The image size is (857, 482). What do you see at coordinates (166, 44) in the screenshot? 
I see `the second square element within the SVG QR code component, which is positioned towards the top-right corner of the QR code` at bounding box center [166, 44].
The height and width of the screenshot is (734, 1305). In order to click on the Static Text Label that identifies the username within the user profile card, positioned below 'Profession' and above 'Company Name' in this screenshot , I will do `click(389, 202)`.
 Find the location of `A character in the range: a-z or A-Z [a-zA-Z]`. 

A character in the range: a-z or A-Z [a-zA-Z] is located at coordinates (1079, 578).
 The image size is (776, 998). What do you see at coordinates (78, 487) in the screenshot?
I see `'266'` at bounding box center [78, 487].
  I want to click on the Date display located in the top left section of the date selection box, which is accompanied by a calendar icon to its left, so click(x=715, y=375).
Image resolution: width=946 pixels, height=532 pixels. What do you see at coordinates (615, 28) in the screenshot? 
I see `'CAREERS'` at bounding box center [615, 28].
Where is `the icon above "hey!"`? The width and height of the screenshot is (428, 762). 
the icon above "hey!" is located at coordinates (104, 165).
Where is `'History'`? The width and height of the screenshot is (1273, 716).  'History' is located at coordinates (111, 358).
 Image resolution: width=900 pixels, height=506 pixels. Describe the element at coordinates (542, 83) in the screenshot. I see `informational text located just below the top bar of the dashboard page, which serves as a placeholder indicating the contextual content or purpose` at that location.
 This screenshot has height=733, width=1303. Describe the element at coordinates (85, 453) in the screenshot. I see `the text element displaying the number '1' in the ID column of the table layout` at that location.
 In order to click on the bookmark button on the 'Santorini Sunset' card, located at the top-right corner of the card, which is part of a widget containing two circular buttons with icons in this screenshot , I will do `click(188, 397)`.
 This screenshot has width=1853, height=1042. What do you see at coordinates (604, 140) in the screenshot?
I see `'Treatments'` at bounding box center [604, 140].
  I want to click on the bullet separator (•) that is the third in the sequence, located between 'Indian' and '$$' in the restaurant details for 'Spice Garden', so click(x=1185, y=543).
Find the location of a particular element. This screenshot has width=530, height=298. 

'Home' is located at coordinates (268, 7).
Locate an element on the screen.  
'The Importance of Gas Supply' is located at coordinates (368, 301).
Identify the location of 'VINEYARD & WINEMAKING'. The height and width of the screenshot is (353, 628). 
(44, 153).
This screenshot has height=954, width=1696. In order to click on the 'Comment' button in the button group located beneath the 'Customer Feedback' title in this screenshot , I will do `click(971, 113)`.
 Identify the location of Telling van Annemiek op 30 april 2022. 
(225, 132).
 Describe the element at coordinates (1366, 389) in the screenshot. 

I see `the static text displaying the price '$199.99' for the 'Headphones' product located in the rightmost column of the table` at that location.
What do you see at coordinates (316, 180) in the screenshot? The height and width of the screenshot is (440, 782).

• SET PROBLEM
Rewrite all of the lines above as a Markdown table with the columns "Row" and "Line," giving each line its own numbered row and skipping blank lines.

• ANSWER
| Row | Line |
|---|---|
| 1 | The image size is (857, 482). What do you see at coordinates (166, 44) in the screenshot?  |
| 2 | I see `the second square element within the SVG QR code component, which is positioned towards the top-right corner of the QR code` at bounding box center [166, 44]. |
| 3 | The height and width of the screenshot is (734, 1305). In order to click on the Static Text Label that identifies the username within the user profile card, positioned below 'Profession' and above 'Company Name' in this screenshot , I will do `click(389, 202)`. |
| 4 |  Find the location of `A character in the range: a-z or A-Z [a-zA-Z]`.  |
| 5 | A character in the range: a-z or A-Z [a-zA-Z] is located at coordinates (1079, 578). |
| 6 |  The image size is (776, 998). What do you see at coordinates (78, 487) in the screenshot? |
| 7 | I see `'266'` at bounding box center [78, 487]. |
| 8 |   I want to click on the Date display located in the top left section of the date selection box, which is accompanied by a calendar icon to its left, so click(x=715, y=375). |
| 9 | Image resolution: width=946 pixels, height=532 pixels. What do you see at coordinates (615, 28) in the screenshot?  |
| 10 | I see `'CAREERS'` at bounding box center [615, 28]. |
| 11 | Where is `the icon above "hey!"`? The width and height of the screenshot is (428, 762).  |
| 12 | the icon above "hey!" is located at coordinates (104, 165). |
| 13 | Where is `'History'`? The width and height of the screenshot is (1273, 716).  'History' is located at coordinates (111, 358). |
| 14 |  Image resolution: width=900 pixels, height=506 pixels. Describe the element at coordinates (542, 83) in the screenshot. I see `informational text located just below the top bar of the dashboard page, which serves as a placeholder indicating the contextual content or purpose` at that location. |
| 15 |  This screenshot has height=733, width=1303. Describe the element at coordinates (85, 453) in the screenshot. I see `the text element displaying the number '1' in the ID column of the table layout` at that location. |
| 16 |  In order to click on the bookmark button on the 'Santorini Sunset' card, located at the top-right corner of the card, which is part of a widget containing two circular buttons with icons in this screenshot , I will do `click(188, 397)`. |
| 17 |  This screenshot has width=1853, height=1042. What do you see at coordinates (604, 140) in the screenshot? |
| 18 | I see `'Treatments'` at bounding box center [604, 140]. |
| 19 |   I want to click on the bullet separator (•) that is the third in the sequence, located between 'Indian' and '$$' in the restaurant details for 'Spice Garden', so click(x=1185, y=543). |
| 20 | Find the location of a particular element. This screenshot has width=530, height=298.  |
| 21 | 'Home' is located at coordinates (268, 7). |
| 22 | Locate an element on the screen.   |
| 23 | 'The Importance of Gas Supply' is located at coordinates (368, 301). |
| 24 | Identify the location of 'VINEYARD & WINEMAKING'. The height and width of the screenshot is (353, 628).  |
| 25 | (44, 153). |
| 26 | This screenshot has height=954, width=1696. In order to click on the 'Comment' button in the button group located beneath the 'Customer Feedback' title in this screenshot , I will do `click(971, 113)`. |
| 27 |  Identify the location of Telling van Annemiek op 30 april 2022.  |
| 28 | (225, 132). |
| 29 |  Describe the element at coordinates (1366, 389) in the screenshot.  |
| 30 | I see `the static text displaying the price '$199.99' for the 'Headphones' product located in the rightmost column of the table` at that location. |
| 31 | What do you see at coordinates (316, 180) in the screenshot? The height and width of the screenshot is (440, 782). |